Schowb inserta estas imaginadas vidas en los complejos pliegues de la Historia con mayúscula, la cual conoce, estudia y reconstruye con exactitud. Sus personajes cobran así vida y relieve sobre el tapiz de diferentes épocas y costumbres: la Grecia antigua, el Imperio Romano, el viejo Egipto, el África del Rey Salomón, la Italia medieval y renacentista, la Francia de las cruzadas, la del siglo XV y la dieciochesca, la Inglaterra del XIX, la fundacional historia de la América de Pocahontas, la mítica y marinera Boston de los emigrados, las navegaciones piratas del capitán Kid casi al inicio del siglo XVIII y las del mayor Stede Bonnete pocos años después, la fantasmal Edimburgo del siglo siguiente. Todo con sus detalles más nimios y reveladores esparcidos a lo largo de la narración, y con el conocimiento histórico verídico —y las claves para descifrarlo— que sólo un historiador acucioso podría lograr.

A ello se añade el estilo de Schwob, sus brevísimas vidas imaginarias son universos perfectos en cuatro páginas, mundos completos en quince párrafos exactos, vidas sintetizadas con la efectividad del retratista consumado que va a percibir y resaltar los rasgos únicos, las diferencias y no las unanimidades: “El arte está en oposición con las ideas generales, no describe sino la individual, no desea sino lo único. No clasifica, desclasifica”, dice Schwob, y de ahí la excepcionalidad también de su literatura, su maestría para el cuento y las historias, su oficio de contar las mil y una vidas imaginarias. ¿No es la creación de personajes que vivan, actúen y realicen sus vidas en el papel un genuino logro literario?

Abrevia Schwob a Crates, el cínico extremado y discípulo de Diógenes:
«Al llegar a Atenas, vagó por las calles, descansó las espaldas contra las murallas, entre los excrementos.

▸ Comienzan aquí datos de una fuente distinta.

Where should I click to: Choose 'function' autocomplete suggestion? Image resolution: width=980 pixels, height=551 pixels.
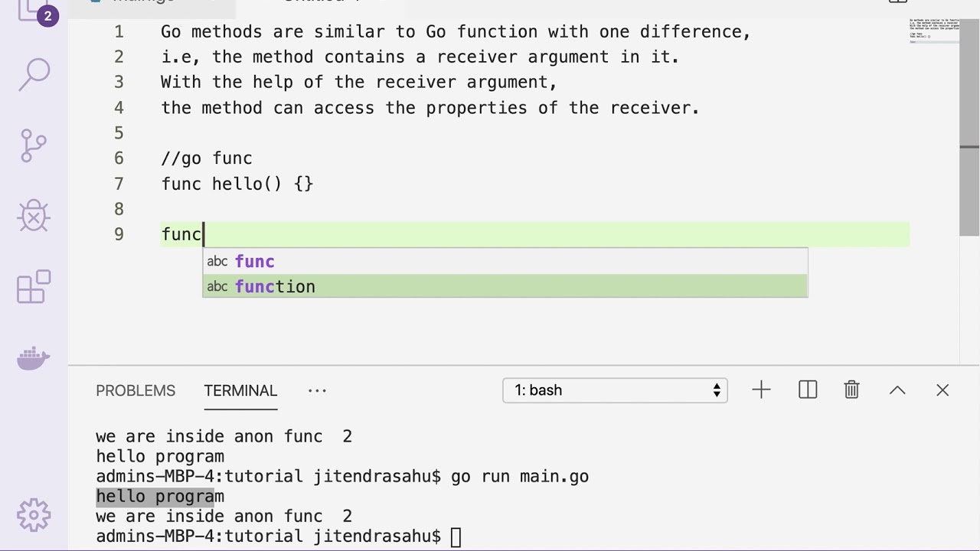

Puso en práctica cuanto aconsejaba Diógenes. Su tonel le pareció superfluo. En opinión de Crates el hombre no era un caracol ni un paguro. Permaneció completamente desnudo en la inmundicia y recogió las cortezas de pan, las aceitunas podridas y las raspas de pescado seco para llenar su alforja. Decía que esta alforja era una ciudad amplia y opulenta en la que no se encontraban ni parásitos ni cortesanas, y que producía para su rey bastante ajo, tomillo, higos y pan. De este modo Crates llevaba su patria a la espalda y se alimentaba.»

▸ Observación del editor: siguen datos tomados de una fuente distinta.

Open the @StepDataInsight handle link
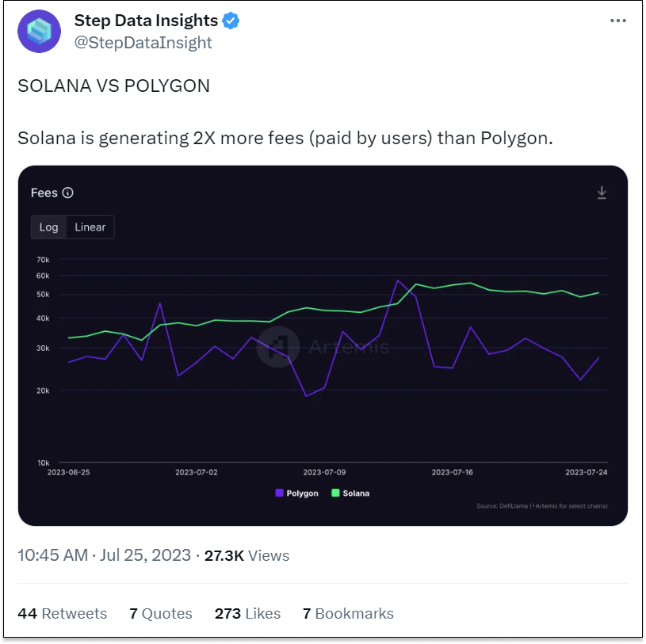 [x=143, y=43]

La literatura sirve para la felicidad, decía Borges. Conocer varias literaturas es entonces conocer felicidades diversas, y si somos los libros que nos han mejorado, como quería el ciego bibliotecario, también somos los libros que nos han hecho felices. Las Vidas Imaginarias de Schwob son una forma de la felicidad, porque al recuperar artísticamente el valor de las vidas singulares en la trama de la historia, nos reafirman también el valor estético de toda vida individual, incluso el fulgor modesto de nuestra única, irrepetible vida personal.